J’ignore si une stratégie de réponse suprême existe, mais j’ai quelques idées sur ce qu’il faut faire et sur ce qu’il ne faut pas faire.
Pour moi, l’indifférence est souvent la meilleure défense. Les trolls réclament de l’attention et prêcher dans le désert les ennuie. Si la nuisance est tolérable, je recommande donc de les laisser parler dans le vide. Toute réponse émotive qui laisserait transparaître (même faussement) que le troll vous a blessé doit être évitée. S’il flaire qu’il peut vous faire mal, il reviendra plus aisément à la charge.
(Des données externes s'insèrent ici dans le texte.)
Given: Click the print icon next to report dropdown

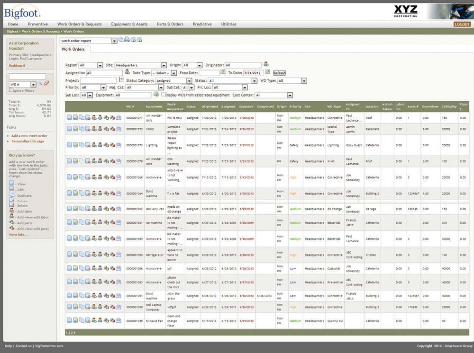Looking at the screenshot, I should 127,40.
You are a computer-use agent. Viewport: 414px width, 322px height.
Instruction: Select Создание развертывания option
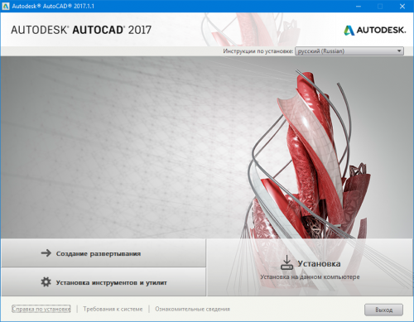(x=104, y=253)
J’aime donc, quelquefois, jouer le jeu du troll-et-demi. Il s’agit de traiter par l’ironie les commentaires et réactions du troll en lui parlant comme à un petit enfant capricieux. En lui disant des choses gentilles, des encouragements, en faisant l’éloge de sa bonne volonté, de son orthographe de ses remarquables facultés physiques et intellectuelles. Bien entendu, ce genre de chose relève de la self-defense et aucunement de l’argumentation, et ce n’est jamais à utiliser quand votre contradicteur amène des arguments de fond.
Exemple plus ou moins fictif d’échange :
Troll — [Commentaire de troll énervé.]
Vous — Merci pour le commentaire. N’hésitez pas à partager notre travail. Bisou.
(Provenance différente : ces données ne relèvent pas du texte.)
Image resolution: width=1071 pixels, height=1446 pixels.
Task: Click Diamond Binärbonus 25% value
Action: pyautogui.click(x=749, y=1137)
Troll — Toi t’es vraiment un [vilaine description] et ça se voit que tu es à la solde de [effrayant croque mitaine]
Vous — Merci de chercher à communiquer au mieux de vos capacités et d’instaurer un dialogue respectueux où chacun peut examiner les idées de l’autre. C’est très important pour nous que vous soyez à ce point ouvert.
Troll — [remarque agressive]
Vous — Bien sûr, vos arguments sont extraordinairement puissants, et vous convaincrez tous ceux qui liront votre message. La section commentaire sert justement à ce que des gens comme vous puissent tous nous aider à mieux prendre en compte la complexité de la question. Merci encore.
Troll — [etc.]
*Définition Wikipedia
**Sauf quand il se pique d’être polyvalent dans sa pseudo-expertise et soliloque avec la même aisance sur la physique quantique, la civilisation aztèque, la parapsychologie et le traité de Rome, parfois dans une même phrase.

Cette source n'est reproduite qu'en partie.